There are a lot of definitions of mental toughness out there. The one I prefer is simple, and comes from Jack Clark, the Rugby coach at Cal-Berkeley. Mental toughness is “the ability to move on to the next most important thing.”
However you define it, mental toughness is about handling everything that is happening around you – good or bad – and still being able to perform. It’s overcoming adversity. It’s handling failure. Handling success. Fighting through fatigue. Executing under pressure. Staying focused. Handling the emotions that come with intense competition. Communicating properly in an intense environment. You can put 1,000 different things under the umbrella of mental toughness. But I don’t think anyone would dispute one thing – it’s important to be successful.

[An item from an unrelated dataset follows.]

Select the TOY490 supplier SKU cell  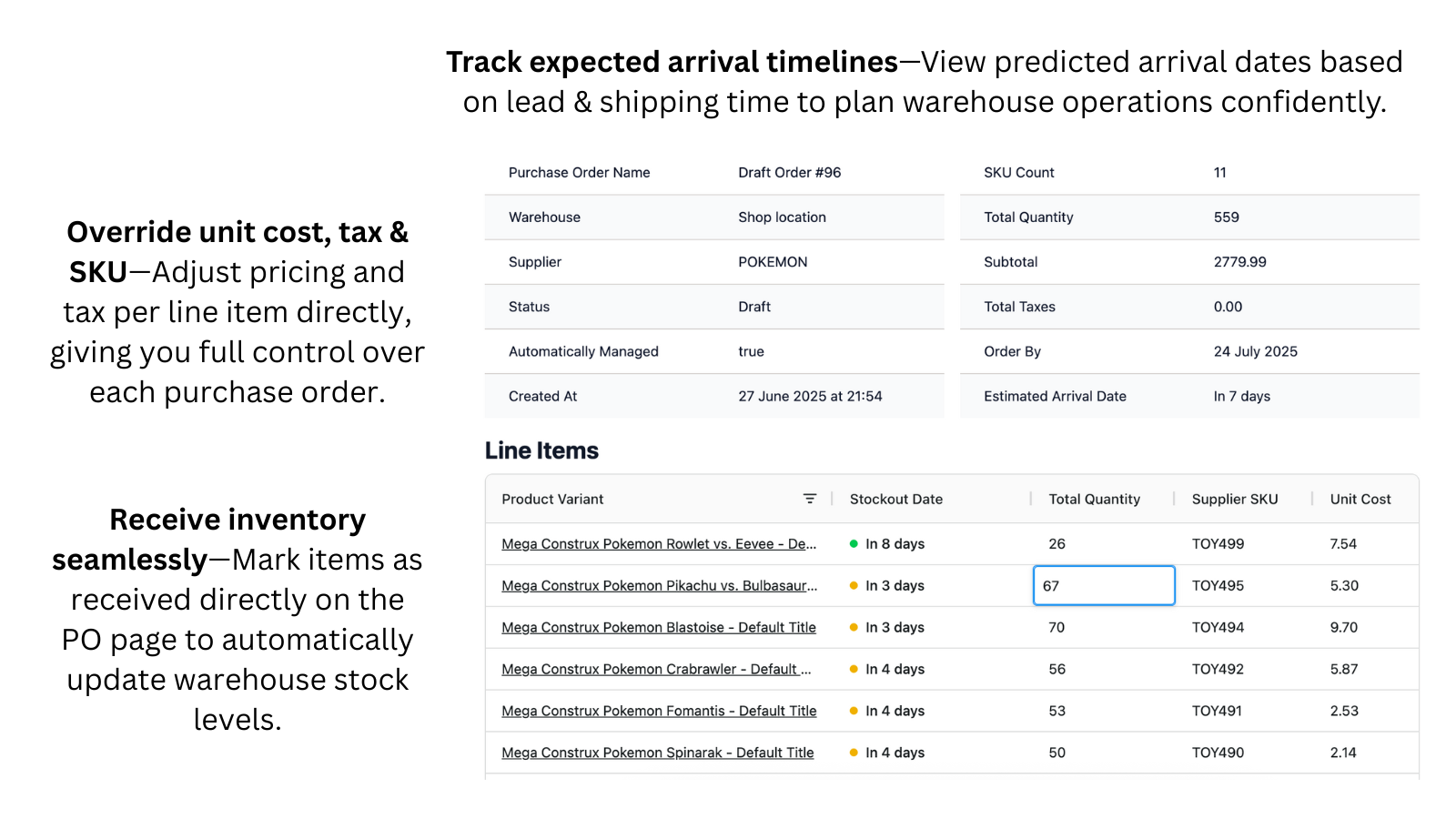[1218, 753]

However you describe or define mental toughness for your team – and you should definitely define it – think about whether you exhibit those characteristics as a coach. I see plenty of coaches who think mental toughness is important. But when I look at the coach’s behavior, it doesn’t look like they are exhibiting the characteristics of mental toughness.
How do you react to a bad call, a turnover, or poor execution as a coach? Do you exhibit the behavior you want out of your players when they make a mistake? I see a lot of coaches with demonstrative emotional reactions to a bad play who then preach to their team about bad body language. If you are going to be the body language police, start with your own behavior.

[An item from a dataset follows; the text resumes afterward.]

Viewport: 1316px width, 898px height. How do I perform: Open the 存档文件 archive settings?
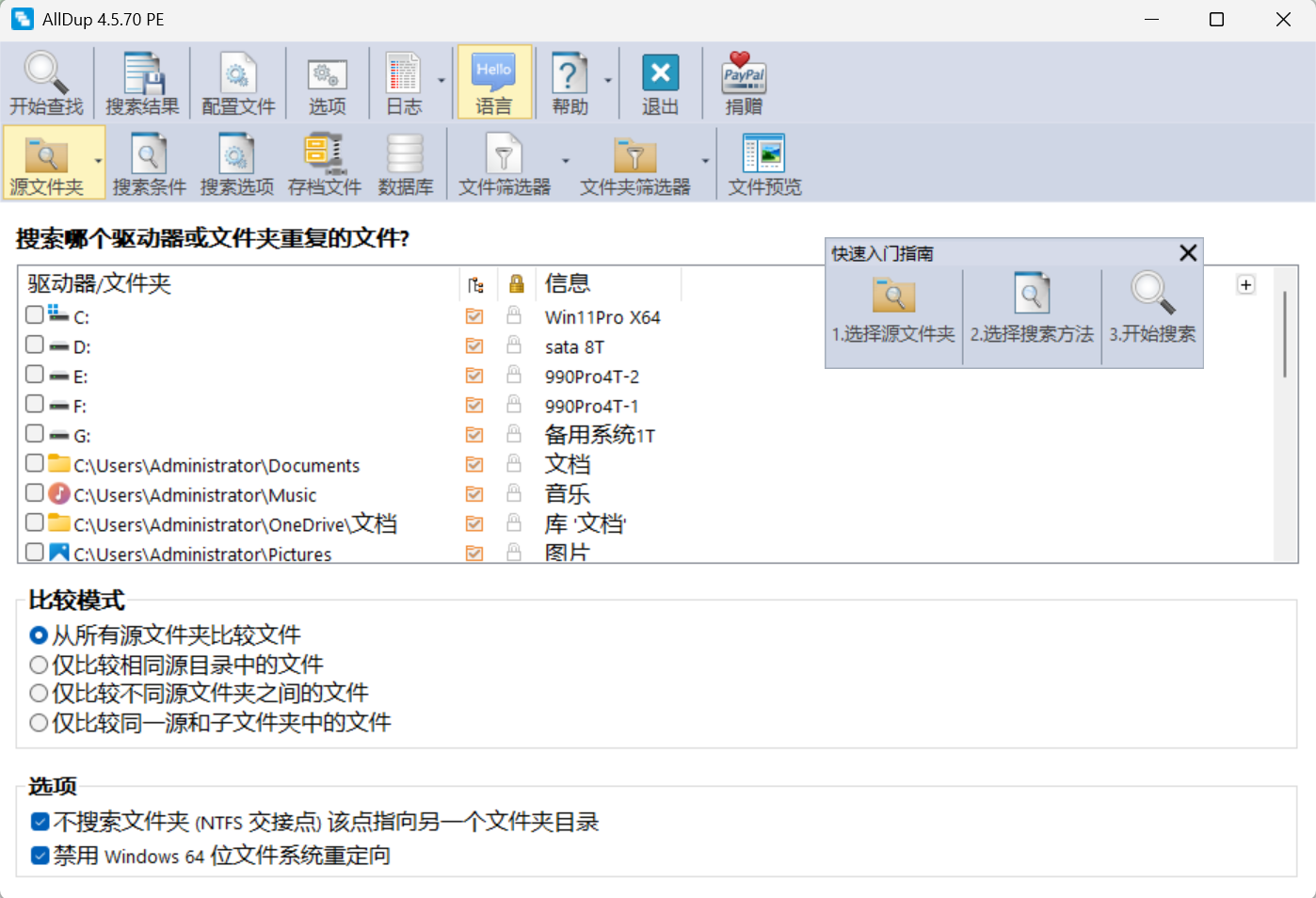click(x=324, y=163)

How do you communicate when things aren’t going well? Are you calm and composed, or are you emotional? Think about how you want your players to communicate in the heat of the action. So many coaches jump all over players for saying the wrong thing or using the wrong tone when things aren’t going their way. But that isn’t the behavior they see from the head coach.
I see plenty of coaches who spend the entire huddle during a time out screaming at their team, or a specific player, about the mistakes they just made. Yet their message in practice is “move on to the next play.” You can’t expect your team to be mentally tough and move on to the next play when you don’t do it as the coach.
Mentally tough players don’t make excuses. They take ownership and do not complain about the stuff they can’t control. But that isn’t always what you see from the coach. We harp on the bad calls in big spots. We say stuff like “we just have to make a shot.” We use the phrase, “This isn’t why we lost, but…” and then give an excuse as to why we lost. Coaches make plenty of excuses, because it’s a way of self-preservation. When you do, expect your players to do the same.
Pick the most important elements for you and your team that define mental toughness. Then take a look at your own behavior as a coach. The “do as I say, not as I do” approach doesn’t work. Rationalizing bad behavior by saying stuff like “I’m just fighting for you guys” and “I’m only trying to get the most out of you,” doesn’t work either. The players can see right through it.
If you want a mentally tough team, exhibit those behaviors as a coach. If you can’t handle it, don’t be surprised when your players can’t either.